ORDERED that the defendants' motion to dismiss the second amended complaint as to defendants Sedgwick and Winbow for lack of jurisdiction is referred to a Special Referee to hear and report with recommendations; and it is further

ORDERED that a copy of this order shall be served upon the Clerk of the Reference Part (Rm. 119) to arrange a date for the reference to a Special Referee; and it is further

ORDERED that the Clerk shall notify all parties of the hearing date; and it is further.

ORDERED that defendants' motion to dismiss is granted, in part, as to plaintiffs Charles Cavanaugh-Mainwaring, Alexander Florence, Sir John Colfox, Philip Colfox, Frederick gales, Derek King, Gordon Miller, Richard Nichol and Harrie Schloss; and it is further

ORDERED that defendants' motion to dismiss, in all other respects besides the issue of

personal jurisdiction, is denied.

ENTER,

Date: September, 2009_______________________________

New York, NYJ.S.C.

Footnotes

Footnote 1: As found by Justice Cahn in his May 7, 2002 decision, Lloyd's had stopped writing policies insuring asbestos risk by 1986.
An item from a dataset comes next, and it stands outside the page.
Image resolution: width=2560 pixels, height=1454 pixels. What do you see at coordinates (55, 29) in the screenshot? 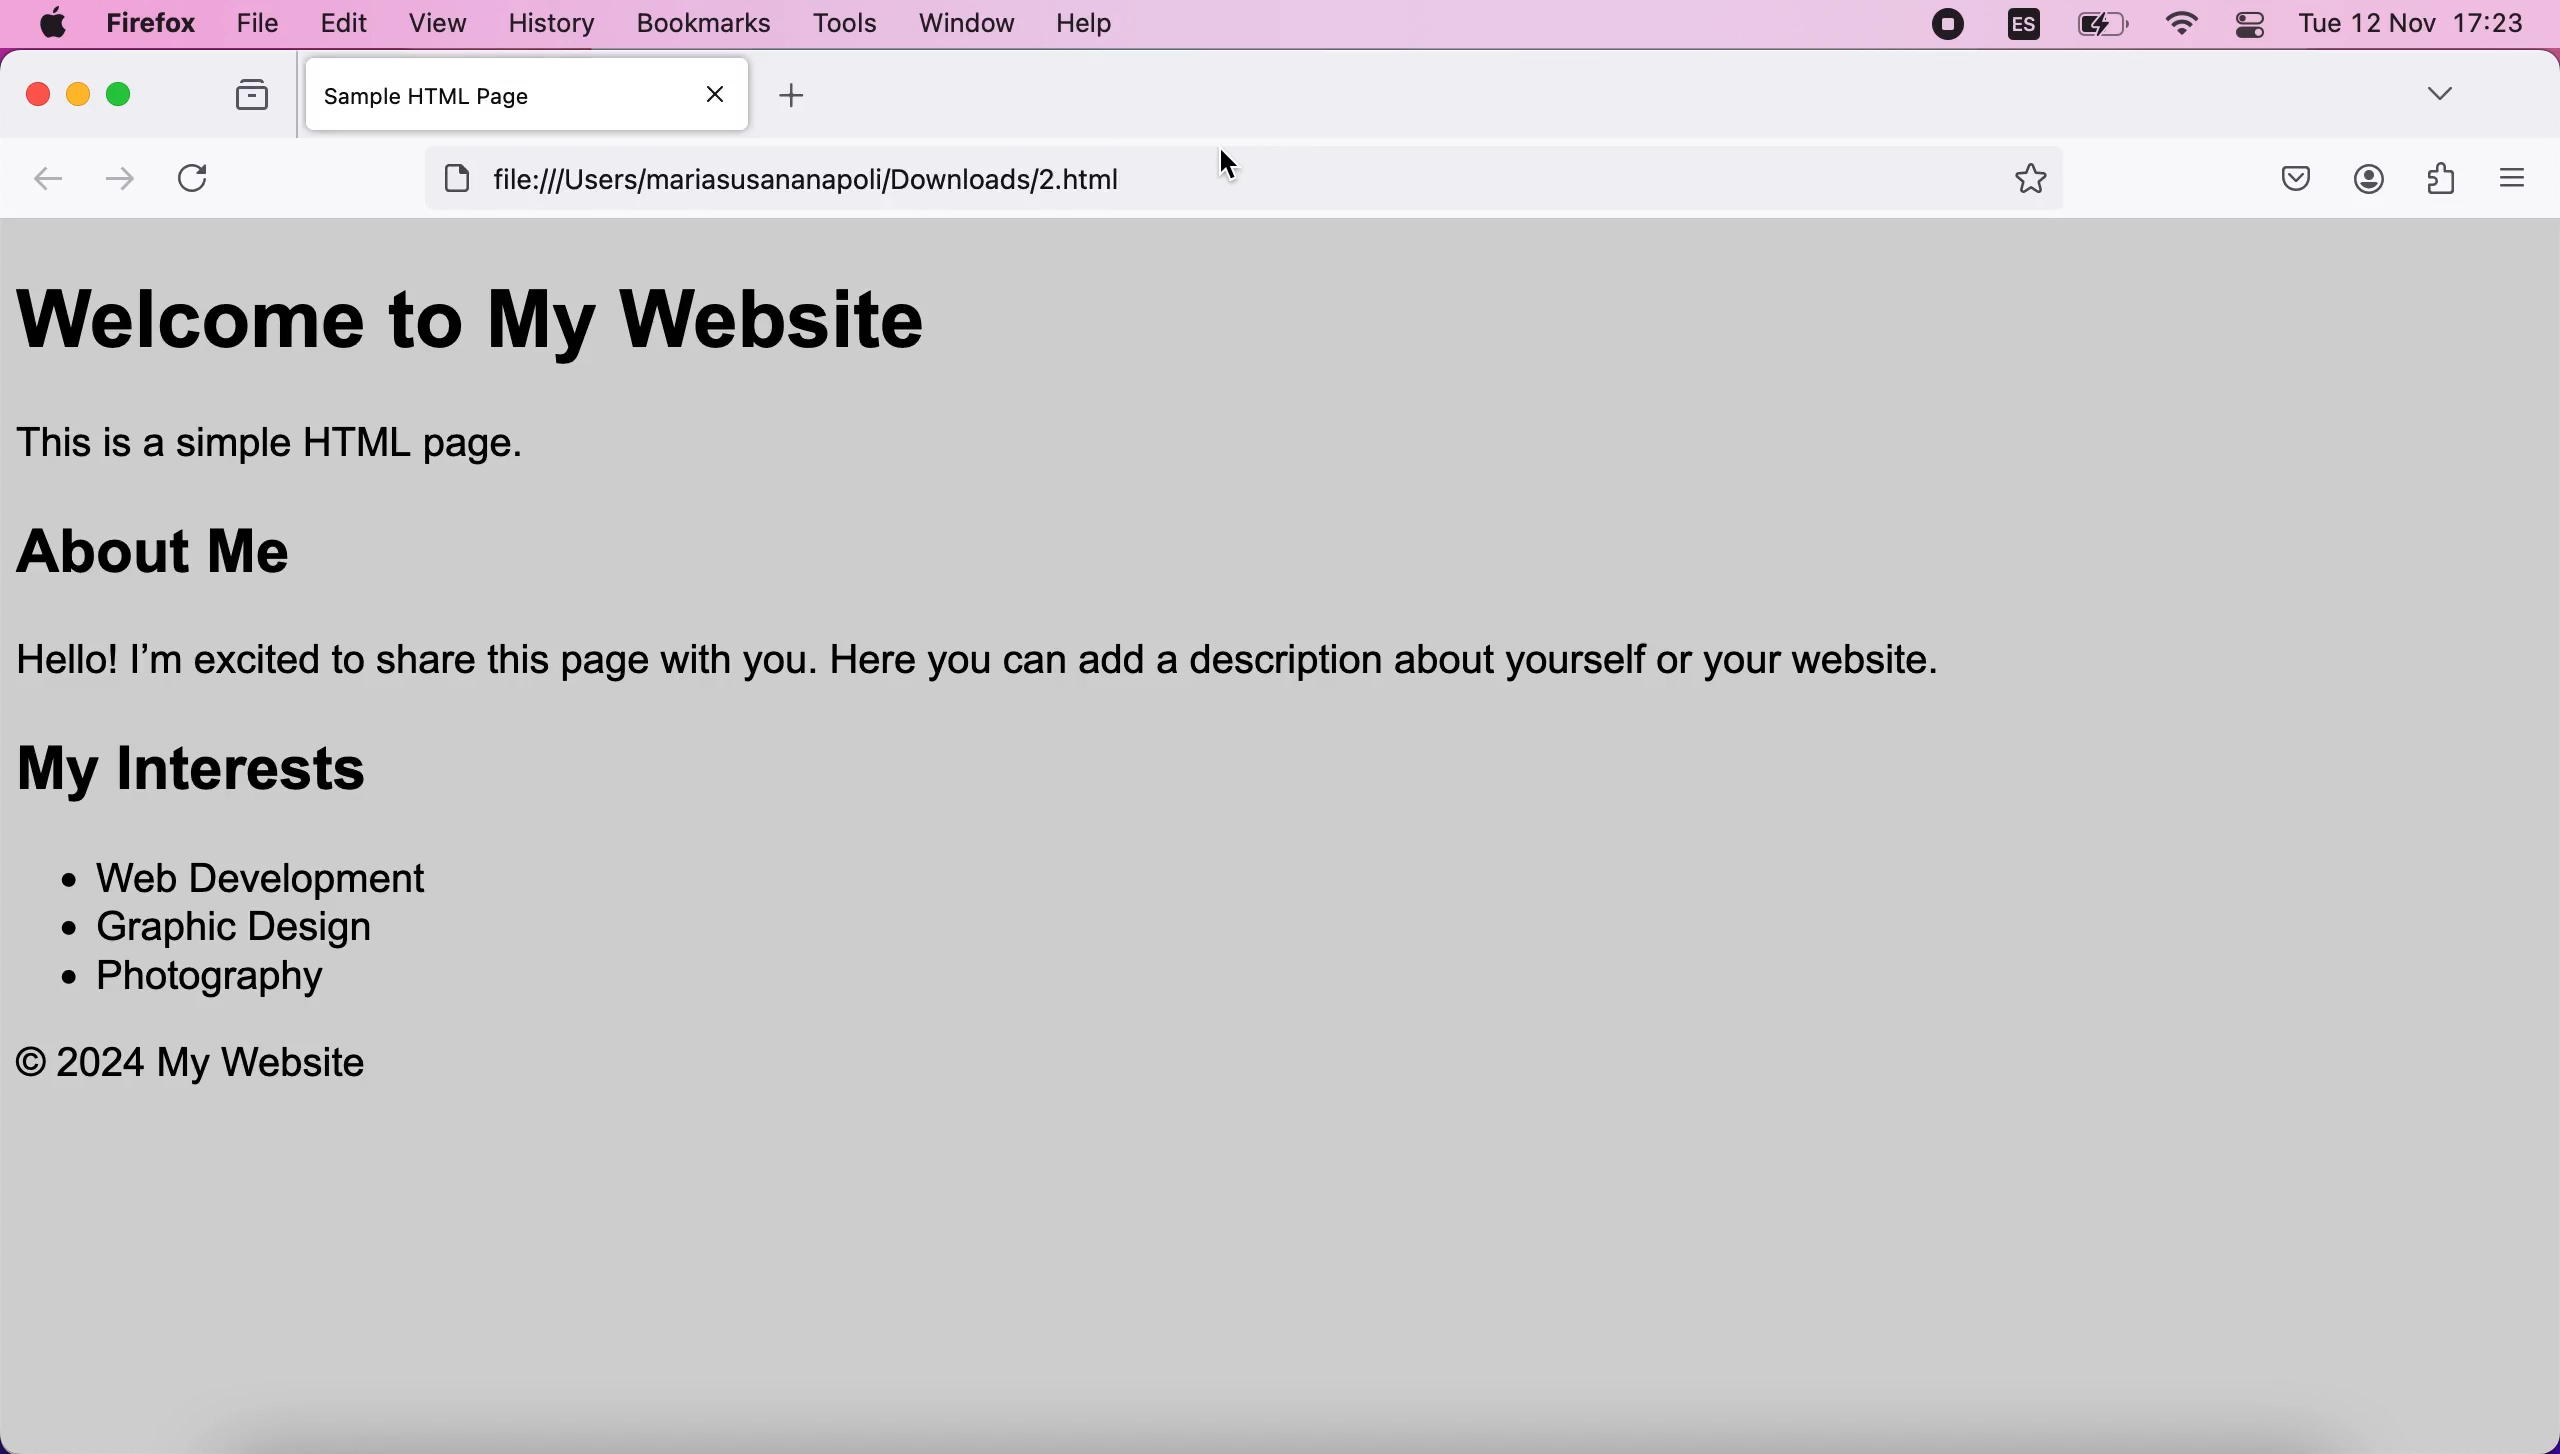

Footnote 2:See also Society of Lloyd's v. Reinhart, 402 F.3d 982 (10th Cir. 2005); Lipcon v. Underwriters at Lloyd's, 148 F.3d 1285 (11th Cir. 1998); Richards v. Lloyd's of London, 135 F.3d 1289 (9th Cir. 1998); Haynsworth v. The Corporation, 121 F.3d 956 (5th Cir. 1997); Allen v. Lloyd's of London, 94 F.3d 923 (4th Cir. 1996); Shell v. R.W. Sturge, Ltd., 55 F.3d 1227 (6th Cir. 1995); Bonny v. Soc'y of Lloyd's, 3 F.3d 156 (7th Cir. 1993); Roby v. Corp. of Lloyd's, 996 F.2d 1353 (2d Cir. 1993).

Footnote 3:The Equitable court based its decision on a separate duty owed the indemnitee by the indemnitor, and cited the case of Raquet v Braun, 90 NY2d 177, 183 (1997) to support the proposition. That decision went beyond Equitable and further stated that "every one is responsible for the consequences of his own negligence, and if another person has been compelled to pay the damages which ought to have been paid by the wrongdoer, they may be recovered from him".' Id., quoting, Oceanic Steam Nav Co. v Compania Transatlantica Espanola, 134 NY 461, 468 (1892). The second case cited by Equitable, Mas v Two Bridges Assoc., 75 NY2d 680, 690-691 (1990), dealt with contribution by co-defendants..

.

Footnote 4:The court accepts plaintiffs' post-hearing submissions as clarification of the second amended complaint to include allegations that they are seeking indemnification for payment of the R & R premiums.